In this stage many students leave the path because they may feel some aspect of Self has been denied or neglected. Others feel they are complete and finished due to their ego. And others still disappear because they decide they no longer need to follow the rules because they are the exception.
“If you surrender to the path and goal you began your study to fulfil, you will emerge with strength and empowered with an unshakable direction.” ~ Yogi B
This is a time to step through your fears and to let your heart and gifts lead. It is a time of servitude. It is time to accept your power and know what you are going to do with it: serve!
Things to help if you are Shakti Pad: write a letter stating what your original reasons were to go on this path to remind you, and the chant Ardas Bahee.
Personal Experience of Shakti Pad
I feel like this is the stage I am entering right now in my Kundalini Yoga Practice. I stopped doing the practice because I lost my direction, as I said in this previous post, I wasn’t sure where I was going or what my aim was or if I should have any expectations of result.

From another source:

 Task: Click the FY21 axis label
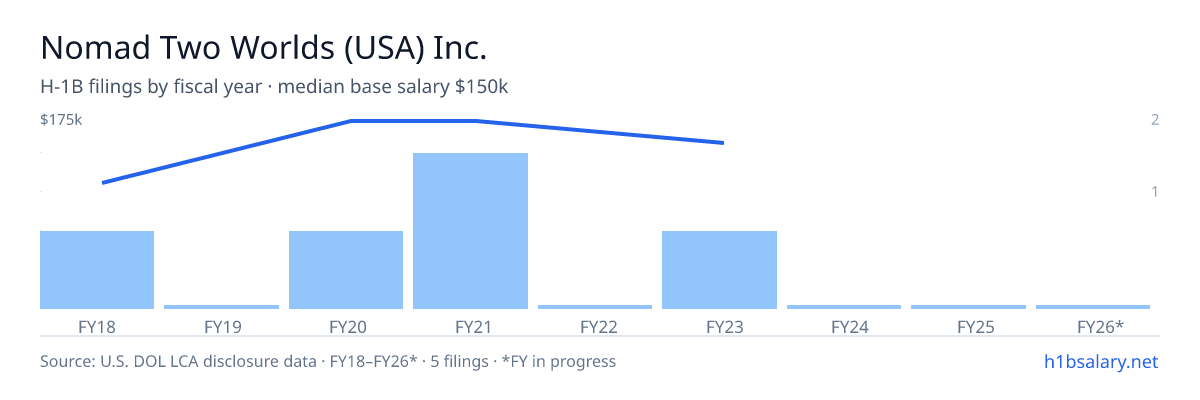click(x=470, y=327)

My dad said to me last night, “Every time I suggest something for your yoga you shut me down by making excuses. I just want you to get a job as a yoga teacher. You’ve got to stop doing that and do the uncomfortable and put yourself out there. Go beyond your doubts.” Sounds like… Shakti Pad!
I’m much more comfortable writing and talking and doing yoga in my own private practice. It kind of terrifies me to be doing what I love full-time as much as I know it would make me happy I know too it would be a major turning point in my life to embody my full light. AHHH!!
Breathe. Just breathe. I’m going to start doing that chant every day.
Have you gone through Shakti Pad? How did you work through it? Did you “graduate” to the next stage?